Several environmental organizations joined the lawsuit on the side of the Forest Service in defending the Bitterroot National Forest Travel Plan. Earthjustice argued the case on behalf of a broad coalition of Montanans including Friends of the Bitterroot, Hellgate Hunters and Anglers, Missoula Back Country Horsemen, Montana Wilderness Association, Selway-Pintler Wilderness Back Country Horsemen, WildEarth Guardians, and Winter Wildlands Alliance.
“The wilderness-quality lands the Travel Plan protects are important to people from all walks of life in the Bitterroot valley including hunters, fishermen, horsepackers, hikers, and skiers,” said Tim Preso, Earthjustice attorney. “The court’s decision ensures that these special places will continue to support elk and other wildlife and provide Montanans with outstanding opportunities for solitude and quiet recreation for years to come.”
“Friends of the Bitterroot is extremely pleased with this victory in court protecting mountain goats, wolverine, lynx and grizzly bears from the clear and present threats posed by motorized and mechanized recreation in Wilderness Study and Recommended Wilderness Areas on the Bitterroot National Forest,” said Larry Campbell, FOB Conservation Director. “FOB has persevered for over two decades to finally see iconic and rare wildlife given the protection they need for survival. There’s still plenty of places for people to play.”
“Today’s victory is a win for wild places and a clear rebuke of the challenge from motorized activists and those opposed to protecting wildlife habitat,” said Adam Rissien with WildEarth Guardians. “The Forest Service can now firmly reject political meddling from Sen. Daines who pressured the agency to ignore safeguards enacted in Montana’s 1977 Wilderness Study Act.”

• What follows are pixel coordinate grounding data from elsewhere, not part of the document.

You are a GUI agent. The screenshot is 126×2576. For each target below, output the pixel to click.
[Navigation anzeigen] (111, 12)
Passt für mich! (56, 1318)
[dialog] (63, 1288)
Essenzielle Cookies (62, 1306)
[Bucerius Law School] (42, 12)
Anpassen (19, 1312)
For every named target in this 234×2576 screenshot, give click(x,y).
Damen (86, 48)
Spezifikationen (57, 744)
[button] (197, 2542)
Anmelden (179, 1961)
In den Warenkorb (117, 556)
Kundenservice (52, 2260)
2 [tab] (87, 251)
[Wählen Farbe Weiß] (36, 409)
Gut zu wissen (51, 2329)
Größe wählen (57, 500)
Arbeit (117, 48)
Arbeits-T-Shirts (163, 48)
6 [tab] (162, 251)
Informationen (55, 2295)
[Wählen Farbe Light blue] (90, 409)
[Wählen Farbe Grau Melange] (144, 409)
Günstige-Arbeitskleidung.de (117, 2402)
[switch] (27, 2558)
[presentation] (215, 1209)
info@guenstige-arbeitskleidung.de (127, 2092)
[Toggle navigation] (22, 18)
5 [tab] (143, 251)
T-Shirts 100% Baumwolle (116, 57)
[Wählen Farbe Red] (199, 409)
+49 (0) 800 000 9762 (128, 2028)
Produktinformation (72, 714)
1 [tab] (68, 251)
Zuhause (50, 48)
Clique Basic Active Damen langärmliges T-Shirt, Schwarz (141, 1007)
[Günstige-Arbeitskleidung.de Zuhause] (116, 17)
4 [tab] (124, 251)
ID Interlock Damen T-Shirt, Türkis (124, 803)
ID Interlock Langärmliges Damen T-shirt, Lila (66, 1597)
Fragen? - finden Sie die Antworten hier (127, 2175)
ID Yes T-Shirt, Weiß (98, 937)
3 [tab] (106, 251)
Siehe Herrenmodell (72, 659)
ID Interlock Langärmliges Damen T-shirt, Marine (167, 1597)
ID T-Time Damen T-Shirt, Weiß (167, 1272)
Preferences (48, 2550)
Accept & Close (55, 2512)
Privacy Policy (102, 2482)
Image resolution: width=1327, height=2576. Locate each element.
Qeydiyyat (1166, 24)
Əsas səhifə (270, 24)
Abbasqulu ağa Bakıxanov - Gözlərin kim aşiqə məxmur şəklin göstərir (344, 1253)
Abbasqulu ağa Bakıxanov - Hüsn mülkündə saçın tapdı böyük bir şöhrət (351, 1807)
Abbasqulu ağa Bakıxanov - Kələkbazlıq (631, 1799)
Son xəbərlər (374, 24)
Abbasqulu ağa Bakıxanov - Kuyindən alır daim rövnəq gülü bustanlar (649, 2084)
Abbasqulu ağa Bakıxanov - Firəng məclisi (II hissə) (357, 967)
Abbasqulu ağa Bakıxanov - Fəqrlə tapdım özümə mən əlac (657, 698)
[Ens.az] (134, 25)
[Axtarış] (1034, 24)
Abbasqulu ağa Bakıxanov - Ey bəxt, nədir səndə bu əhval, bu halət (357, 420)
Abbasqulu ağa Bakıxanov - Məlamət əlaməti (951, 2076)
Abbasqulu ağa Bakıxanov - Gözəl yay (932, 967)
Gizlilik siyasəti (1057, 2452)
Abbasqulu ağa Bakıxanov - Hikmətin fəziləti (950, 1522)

“This plan was eight years in the making and informed by hundreds of Montanans who asked the Forest Service to protect habitat for wildlife; to ensure the headwaters of the Bitterroot River and Rock Creek remain clean and cold and its wild trout populations healthy; and to practice true multiple use in the Bitterroot National Forest,” said Erin Clark, western Montana field director with Montana Wilderness Association. “The plan leaves one third of the Forest open to snowmobiling and over 2,000 miles of road and trail open to mountain biking while adhering to the spirit and law of the Montana Wilderness Study Act.”
“Today’s ruling ensures that wild lands on the Bitterroot National Forest will remain protected in all seasons, providing refuge for wildlife and opportunities for human-powered winter adventure,” said Hilary Eisen, policy director with Winter Wildlands Alliance. “The plan strikes a fair balance between providing opportunities for snowmobiling and preserving quiet places for skiers, snowshoers, and others who seek opportunities for solitude and prefer to enjoy the backcountry at a slower pace. We’re pleased that the Court has upheld this balance.”
“The Backcountry Horsemen are delighted that these special areas will continue to be enjoyed for their quiet beauty and primitive travel by foot or horse,” said Dan Harper, vice president of the Backcountry Horsemen of Missoula Chapter.
“This ruling is a long-awaited victory for Montana’s wildlife and our conservation community,” said Walker Conyngham, president of Missoula-based Hellgate Hunters & Anglers. “Sportsmen and women recognize that the species we rely upon deserve healthy, undisturbed habitat in order to thrive. We look to this ruling as a clear precedent for preserving valuable wildlife sanctuaries like our wilderness study areas.”